### Task
Render the data from the line containing "Task: Expand the GPU selector arrow" through the end as a Markdown table with columns "Row" and "Line", skipping any blank lines.

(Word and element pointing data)
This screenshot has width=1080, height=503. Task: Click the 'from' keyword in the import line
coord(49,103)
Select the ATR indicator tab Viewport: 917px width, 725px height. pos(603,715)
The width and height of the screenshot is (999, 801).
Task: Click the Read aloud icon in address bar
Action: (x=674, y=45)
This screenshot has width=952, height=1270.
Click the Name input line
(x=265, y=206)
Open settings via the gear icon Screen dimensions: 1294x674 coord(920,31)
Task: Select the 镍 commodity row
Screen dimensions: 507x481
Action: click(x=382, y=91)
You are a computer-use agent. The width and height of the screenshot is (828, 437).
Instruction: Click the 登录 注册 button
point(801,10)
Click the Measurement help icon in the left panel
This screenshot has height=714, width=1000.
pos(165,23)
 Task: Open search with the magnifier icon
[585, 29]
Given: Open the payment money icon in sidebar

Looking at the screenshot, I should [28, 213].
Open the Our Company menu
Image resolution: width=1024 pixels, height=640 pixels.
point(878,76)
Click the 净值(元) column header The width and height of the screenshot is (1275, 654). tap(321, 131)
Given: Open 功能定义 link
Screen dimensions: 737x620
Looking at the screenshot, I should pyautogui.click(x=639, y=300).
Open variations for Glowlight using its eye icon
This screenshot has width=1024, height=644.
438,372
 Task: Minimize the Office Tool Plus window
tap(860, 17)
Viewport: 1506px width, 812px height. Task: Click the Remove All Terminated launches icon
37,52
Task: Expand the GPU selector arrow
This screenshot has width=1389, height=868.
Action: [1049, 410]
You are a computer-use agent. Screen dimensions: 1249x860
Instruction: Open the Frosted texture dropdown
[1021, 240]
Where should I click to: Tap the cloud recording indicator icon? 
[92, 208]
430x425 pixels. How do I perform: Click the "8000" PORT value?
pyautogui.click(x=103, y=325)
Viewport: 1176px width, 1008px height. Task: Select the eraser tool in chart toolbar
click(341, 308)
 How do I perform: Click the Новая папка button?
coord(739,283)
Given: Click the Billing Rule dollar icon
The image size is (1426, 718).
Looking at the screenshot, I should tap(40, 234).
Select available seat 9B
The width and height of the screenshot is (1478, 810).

### Reply to the task
| Row | Line |
|---|---|
| 1 | Task: Expand the GPU selector arrow |
| 2 | This screenshot has width=1389, height=868. |
| 3 | Action: [1049, 410] |
| 4 | You are a computer-use agent. Screen dimensions: 1249x860 |
| 5 | Instruction: Open the Frosted texture dropdown |
| 6 | [1021, 240] |
| 7 | Where should I click to: Tap the cloud recording indicator icon?  |
| 8 | [92, 208] |
| 9 | 430x425 pixels. How do I perform: Click the "8000" PORT value? |
| 10 | pyautogui.click(x=103, y=325) |
| 11 | Viewport: 1176px width, 1008px height. Task: Select the eraser tool in chart toolbar |
| 12 | click(341, 308) |
| 13 |  How do I perform: Click the Новая папка button? |
| 14 | coord(739,283) |
| 15 | Given: Click the Billing Rule dollar icon |
| 16 | The image size is (1426, 718). |
| 17 | Looking at the screenshot, I should tap(40, 234). |
| 18 | Select available seat 9B |
| 19 | The width and height of the screenshot is (1478, 810). |